* _Приведённый отрывок_
------------------------------
Что касается непосредственно духовенства, то хорошо известны указания Ленина о том, что чем больше представителей реакционного духовенства расстрелять, тем лучше. Ещё в 1913 году Ленин писал Горькому, что всякое кокетничанье с боженькой есть невыразимейшая мерзость и труположество. После победоносной революции, в 1923 году, супруга вождя Крупская, руководившая народным «просвещением», распорядилась изъять из библиотек сочинения многих крупнейших отечественных писателей. Было запрещено преподавание национальной истории в школах, а всё, что было на Руси до «исторического материализма» (и уж тем более до Петра), объявлено мракобесием и темным царством. Большинство представителей классического русского искусства (в отличие от модернистов) эмигрировали тогда за границу (Бунин, Шмелев, Рахманинов, Шаляпин и др.) а православных философов и ученых выслали на «философском пароходе» в Германию. Интернационал-коммунисты нашли страну, которую им было не жалко.
------------------------------
* _Блок данных_
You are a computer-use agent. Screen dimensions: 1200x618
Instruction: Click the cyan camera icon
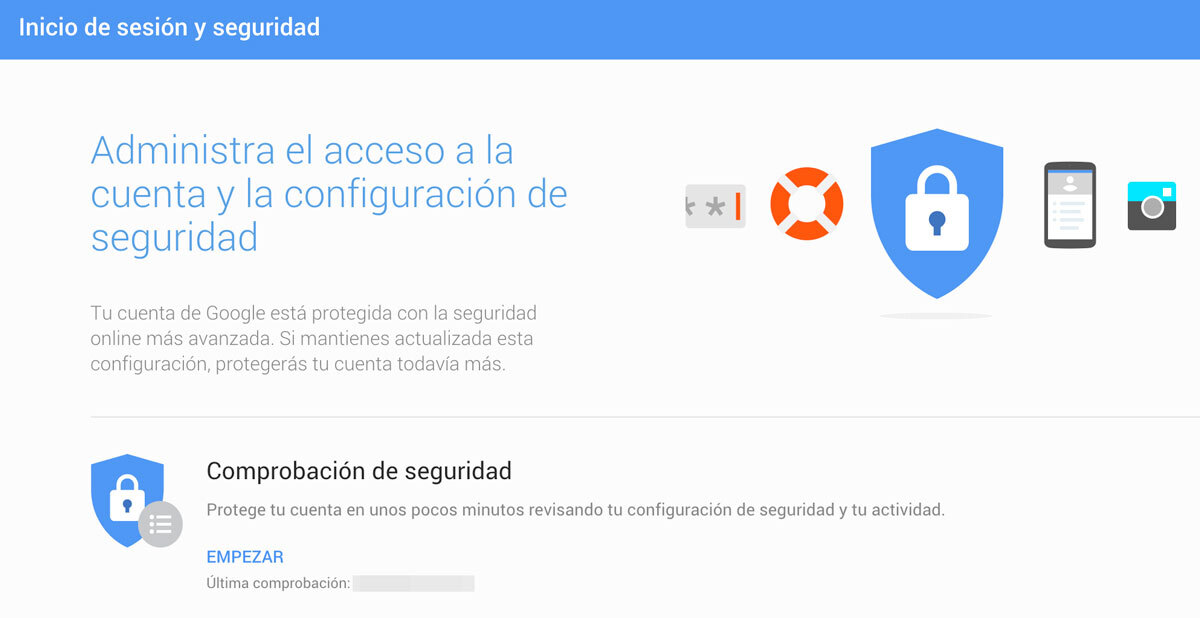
------------------------------
* _Ваше задание_
Продолжите отрывок о политике большевиков в отношении духовенства и русской культуры, начав сразу после его последнего предложения.

* _Ответ на задание_
Однако примерно с 1935 года положение стало меняться. Отказавшись от утопии «без Россий, без Латвий жить единым человечьим общежитьем», пламенные революционеры -- разрушители Империи -- постепенно превращались в национал-большевиков (или заменялись ими). Ещё в начале 1920-х годов евразийцы отмечали национальный аспект большевизма. К двадцатилетию советской власти о национальном коммунизме как превращенной форме идеи соборной правды написал Н.А.Бердяев в своей известной книге «Истоки и смысл русского коммунизма».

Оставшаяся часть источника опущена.